From the facts and pleadings available on the record, this Court finds that the State has not at all been able to show that the case of the present petitioner is different from the case of Kallu Kisku and others which has travelled up to the Hon’ble Supreme Court. 25. I would, therefore, direct the respondent Director, Handloom and Sericulture, Department of Industry, Bihar, Patna to pass an appropriate order in respect of the petitioner also keeping in mind the aforesaid discussions and the judgment of this Court reported in 2010 (1) PLJR 857 as also the judgment of the Hon’ble Apex Court in the case of Kallu Kisku and others and grant him similar benefits which have been allowed to those employees who were similarly situated as has been contended by the petitioner specifically in the writ application and has not been denied by the respondents in the counter affidavit.
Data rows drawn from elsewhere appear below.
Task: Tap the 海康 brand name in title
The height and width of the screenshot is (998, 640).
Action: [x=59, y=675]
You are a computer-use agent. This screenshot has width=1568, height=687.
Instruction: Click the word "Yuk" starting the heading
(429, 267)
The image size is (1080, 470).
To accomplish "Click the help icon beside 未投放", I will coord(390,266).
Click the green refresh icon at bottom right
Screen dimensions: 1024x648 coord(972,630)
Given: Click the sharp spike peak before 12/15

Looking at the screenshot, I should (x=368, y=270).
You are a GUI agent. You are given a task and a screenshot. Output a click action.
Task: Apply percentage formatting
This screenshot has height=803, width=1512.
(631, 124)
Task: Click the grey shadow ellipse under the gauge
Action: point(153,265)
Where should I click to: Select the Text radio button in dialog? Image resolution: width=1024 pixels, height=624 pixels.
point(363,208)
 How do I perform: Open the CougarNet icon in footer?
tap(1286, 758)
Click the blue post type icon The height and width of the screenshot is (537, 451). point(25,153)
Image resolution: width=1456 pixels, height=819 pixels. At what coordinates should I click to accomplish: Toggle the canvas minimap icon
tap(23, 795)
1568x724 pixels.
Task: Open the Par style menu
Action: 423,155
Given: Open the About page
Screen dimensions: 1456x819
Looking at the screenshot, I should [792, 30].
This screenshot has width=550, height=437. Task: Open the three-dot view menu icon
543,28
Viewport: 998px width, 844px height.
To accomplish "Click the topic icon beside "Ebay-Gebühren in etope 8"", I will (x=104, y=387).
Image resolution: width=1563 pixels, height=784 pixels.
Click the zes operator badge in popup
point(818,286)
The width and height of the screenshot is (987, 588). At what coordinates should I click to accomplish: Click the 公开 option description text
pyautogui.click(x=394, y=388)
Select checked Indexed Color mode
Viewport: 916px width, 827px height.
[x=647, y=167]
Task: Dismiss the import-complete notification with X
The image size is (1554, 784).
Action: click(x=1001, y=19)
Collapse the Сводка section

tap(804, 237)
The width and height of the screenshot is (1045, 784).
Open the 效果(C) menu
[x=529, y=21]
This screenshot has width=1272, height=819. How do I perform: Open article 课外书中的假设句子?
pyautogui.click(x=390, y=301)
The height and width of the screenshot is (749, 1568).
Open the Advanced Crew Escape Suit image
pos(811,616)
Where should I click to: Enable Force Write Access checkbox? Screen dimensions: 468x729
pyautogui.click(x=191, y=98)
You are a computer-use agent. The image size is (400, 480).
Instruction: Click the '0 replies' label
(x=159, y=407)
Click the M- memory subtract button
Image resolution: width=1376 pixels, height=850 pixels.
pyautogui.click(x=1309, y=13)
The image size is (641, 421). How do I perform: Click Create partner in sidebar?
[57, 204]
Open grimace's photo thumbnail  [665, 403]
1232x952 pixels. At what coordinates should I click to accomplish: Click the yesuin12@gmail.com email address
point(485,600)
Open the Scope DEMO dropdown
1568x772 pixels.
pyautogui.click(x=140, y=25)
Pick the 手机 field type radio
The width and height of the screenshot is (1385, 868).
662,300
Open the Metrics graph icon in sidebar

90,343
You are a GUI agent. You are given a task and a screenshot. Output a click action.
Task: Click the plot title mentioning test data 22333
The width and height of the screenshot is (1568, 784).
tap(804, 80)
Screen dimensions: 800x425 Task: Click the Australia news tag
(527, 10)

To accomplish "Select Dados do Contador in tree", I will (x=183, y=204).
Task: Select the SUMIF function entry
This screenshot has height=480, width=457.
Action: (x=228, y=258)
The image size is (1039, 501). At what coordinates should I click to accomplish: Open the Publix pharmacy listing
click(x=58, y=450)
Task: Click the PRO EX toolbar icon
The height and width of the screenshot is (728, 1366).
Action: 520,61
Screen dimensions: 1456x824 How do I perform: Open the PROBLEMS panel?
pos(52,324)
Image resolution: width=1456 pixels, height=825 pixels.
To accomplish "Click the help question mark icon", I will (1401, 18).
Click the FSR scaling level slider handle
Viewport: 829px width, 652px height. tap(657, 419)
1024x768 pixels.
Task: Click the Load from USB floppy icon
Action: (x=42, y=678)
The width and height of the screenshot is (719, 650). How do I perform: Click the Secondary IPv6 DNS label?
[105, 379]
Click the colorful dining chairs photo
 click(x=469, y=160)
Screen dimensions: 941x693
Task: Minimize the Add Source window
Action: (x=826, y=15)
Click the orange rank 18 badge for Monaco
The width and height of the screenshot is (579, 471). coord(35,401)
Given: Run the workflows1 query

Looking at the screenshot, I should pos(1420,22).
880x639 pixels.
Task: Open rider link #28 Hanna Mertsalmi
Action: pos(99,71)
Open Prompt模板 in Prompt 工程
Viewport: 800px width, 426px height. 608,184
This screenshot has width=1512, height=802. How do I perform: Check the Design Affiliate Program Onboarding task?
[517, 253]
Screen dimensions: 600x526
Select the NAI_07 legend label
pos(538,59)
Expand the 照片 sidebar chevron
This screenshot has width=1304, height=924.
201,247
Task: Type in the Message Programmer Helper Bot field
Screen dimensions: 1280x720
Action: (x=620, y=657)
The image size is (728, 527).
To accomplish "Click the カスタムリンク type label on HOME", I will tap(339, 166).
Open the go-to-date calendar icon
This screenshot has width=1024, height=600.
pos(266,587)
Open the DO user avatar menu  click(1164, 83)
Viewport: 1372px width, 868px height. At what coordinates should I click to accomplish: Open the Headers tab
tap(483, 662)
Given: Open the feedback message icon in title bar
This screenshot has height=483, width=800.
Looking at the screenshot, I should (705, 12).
The claim for payment of outstanding salary shall also be considered along with other claims. Such an order shall be passed by the Director, Handloom and Sericulture, Department of Industry, Bihar, Patna within a period of two months from the date of receipt/production of a copy of this order. The petitioner shall also be entitled to the consequential reliefs pursuant to such order which shall be passed by the Director in similar terms as have been granted to the other similarly situated persons. 26. The writ application is allowed to the extent indicated above.